Yeah, you don’t have to dig very deep to find out how insecure our networks are. Mac addresses can be spoofed, ports can be scanned, TCP numbers can be guessed, etc…
Yeah. The school I go to uses MAC based blocking on their network, and it is otherwise an open network.
Most mobile devices these days default to using a random spoofed MAC, so I have a hard time seeing how that’s effective unless it’s done as a whitelist only.
It’s done as a whitelist and they issue devices.
Got in touch with ProtonVPN support and asked about this. Here’s their reply:
Our engineers have conducted a thorough analysis of this threat, reconstructed it experimentally, and tested it on Proton VPN.
We concluded that:
- The attack can only be carried out if the local network itself is compromised
- Our Windows and Android apps are protected against it
- For iOS and macOS apps, you are completely protected from this as long as you’re using a Kill Switch and a WireGuard-based protocol (our apps use them by default, and if a user wants to use something other than WireGuard derivates, they’d have to manually set it up). Note that Stealth, WireGuard TCP and Smart protocol on iOS/macOS are all WireGuard-based.
- For our Linux app, we’re working on a fix that would provide full protection against it.
Since android are not subject to the risk, I wonder what happens if one connects the computer with hot spot from android.
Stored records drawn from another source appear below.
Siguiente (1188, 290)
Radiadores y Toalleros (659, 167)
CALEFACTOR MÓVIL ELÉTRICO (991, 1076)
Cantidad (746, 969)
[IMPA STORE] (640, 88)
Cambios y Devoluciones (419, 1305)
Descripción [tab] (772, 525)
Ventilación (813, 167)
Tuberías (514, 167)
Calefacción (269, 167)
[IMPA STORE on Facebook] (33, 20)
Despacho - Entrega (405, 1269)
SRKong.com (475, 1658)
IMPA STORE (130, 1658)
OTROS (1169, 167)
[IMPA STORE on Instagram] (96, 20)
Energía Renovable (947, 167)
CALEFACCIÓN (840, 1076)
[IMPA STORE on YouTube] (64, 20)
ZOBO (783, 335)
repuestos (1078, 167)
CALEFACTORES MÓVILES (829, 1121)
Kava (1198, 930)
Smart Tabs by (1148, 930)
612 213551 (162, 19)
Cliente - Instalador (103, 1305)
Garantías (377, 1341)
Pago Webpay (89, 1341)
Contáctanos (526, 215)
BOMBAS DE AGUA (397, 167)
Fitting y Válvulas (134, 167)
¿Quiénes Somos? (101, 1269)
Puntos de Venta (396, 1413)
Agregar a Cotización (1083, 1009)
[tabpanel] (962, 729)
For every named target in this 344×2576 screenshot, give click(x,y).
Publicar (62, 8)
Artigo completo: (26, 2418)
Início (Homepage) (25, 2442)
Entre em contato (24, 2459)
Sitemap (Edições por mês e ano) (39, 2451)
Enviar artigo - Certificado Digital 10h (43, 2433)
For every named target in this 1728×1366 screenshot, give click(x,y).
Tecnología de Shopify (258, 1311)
Edited: just found out in the original report hot spot was also mentioned as a mitigation technique.
If you use HTTPS, the attacker can still see what websites you connect to, they just can’t see what you are sending or receiving. So basically they can steal your browsing history, which defeats the purpose of a commercial VPN for many users.
This is blatantly false. They can see IP addresses and ports of you connect to from IP packets, and hostnames from TLS negotiation phase (and DNS requests if you don’t use custom DNS settings). HTTP data is fully encrypted when using HTTPS.
If exposing hostnames and IP addresses is dangerous, chances are that establishing a VPN connection is as dangerous.
If exposing hostnames and IP addresses is dangerous
It’s not necessarily dangerous, but it’s a major privacy issue. Hiding your browsing history from other people (except for the VPN provider) is one of the main reasons why people get a commercial VPN in the first place. And this vulnerability mainly concerns those users.
It says right in there that they can’t see what you are sending or receiving, but seeing the SNI provides content on what you’re doing. Not seeing where it’s false at all.
Using that SNI header profile though if one was inclined and the site doesn’t enforce HSTS it would be simple enough to proxy traffic through their gateway, or to creating a phishing duplication of the site with a DNS redirect.